Aim of the task — Return verbatim the run of lines that opens with the line holding "This screenshot has width=1200, height=656." and closes with the last line of the records.

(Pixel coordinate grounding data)
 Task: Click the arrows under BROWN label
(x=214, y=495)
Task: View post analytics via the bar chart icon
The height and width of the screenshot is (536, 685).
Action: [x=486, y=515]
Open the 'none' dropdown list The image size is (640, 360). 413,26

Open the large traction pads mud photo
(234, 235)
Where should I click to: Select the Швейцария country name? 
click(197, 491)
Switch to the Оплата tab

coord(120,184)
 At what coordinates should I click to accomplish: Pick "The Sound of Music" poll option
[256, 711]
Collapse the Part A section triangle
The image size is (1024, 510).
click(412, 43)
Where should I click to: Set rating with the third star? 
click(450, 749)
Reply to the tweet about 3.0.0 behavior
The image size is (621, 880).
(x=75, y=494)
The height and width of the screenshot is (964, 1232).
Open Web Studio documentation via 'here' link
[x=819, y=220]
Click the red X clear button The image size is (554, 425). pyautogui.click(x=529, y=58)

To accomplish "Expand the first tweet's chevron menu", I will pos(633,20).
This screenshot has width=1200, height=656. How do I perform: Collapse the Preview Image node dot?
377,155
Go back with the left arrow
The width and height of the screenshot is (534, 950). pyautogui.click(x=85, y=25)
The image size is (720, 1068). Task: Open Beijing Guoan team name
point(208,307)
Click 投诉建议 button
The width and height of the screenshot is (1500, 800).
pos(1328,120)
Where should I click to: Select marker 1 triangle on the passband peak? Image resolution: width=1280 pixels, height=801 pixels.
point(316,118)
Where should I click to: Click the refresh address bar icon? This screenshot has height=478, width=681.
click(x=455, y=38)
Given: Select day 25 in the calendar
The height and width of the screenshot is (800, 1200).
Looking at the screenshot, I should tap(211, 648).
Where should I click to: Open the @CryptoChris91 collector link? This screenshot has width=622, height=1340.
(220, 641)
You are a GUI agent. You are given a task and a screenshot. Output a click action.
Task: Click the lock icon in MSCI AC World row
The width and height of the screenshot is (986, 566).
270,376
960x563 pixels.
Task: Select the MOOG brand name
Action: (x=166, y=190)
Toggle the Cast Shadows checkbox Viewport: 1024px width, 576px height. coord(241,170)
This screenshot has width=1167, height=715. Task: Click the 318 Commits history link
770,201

Task response —
This screenshot has width=1200, height=656. How do I perform: Collapse the Preview Image node dot?
377,155
Go back with the left arrow
The width and height of the screenshot is (534, 950). pyautogui.click(x=85, y=25)
The image size is (720, 1068). Task: Open Beijing Guoan team name
point(208,307)
Click 投诉建议 button
The width and height of the screenshot is (1500, 800).
pos(1328,120)
Where should I click to: Select marker 1 triangle on the passband peak? Image resolution: width=1280 pixels, height=801 pixels.
point(316,118)
Where should I click to: Click the refresh address bar icon? This screenshot has height=478, width=681.
click(x=455, y=38)
Given: Select day 25 in the calendar
The height and width of the screenshot is (800, 1200).
Looking at the screenshot, I should tap(211, 648).
Where should I click to: Open the @CryptoChris91 collector link? This screenshot has width=622, height=1340.
(220, 641)
You are a GUI agent. You are given a task and a screenshot. Output a click action.
Task: Click the lock icon in MSCI AC World row
The width and height of the screenshot is (986, 566).
270,376
960x563 pixels.
Task: Select the MOOG brand name
Action: (x=166, y=190)
Toggle the Cast Shadows checkbox Viewport: 1024px width, 576px height. coord(241,170)
This screenshot has width=1167, height=715. Task: Click the 318 Commits history link
770,201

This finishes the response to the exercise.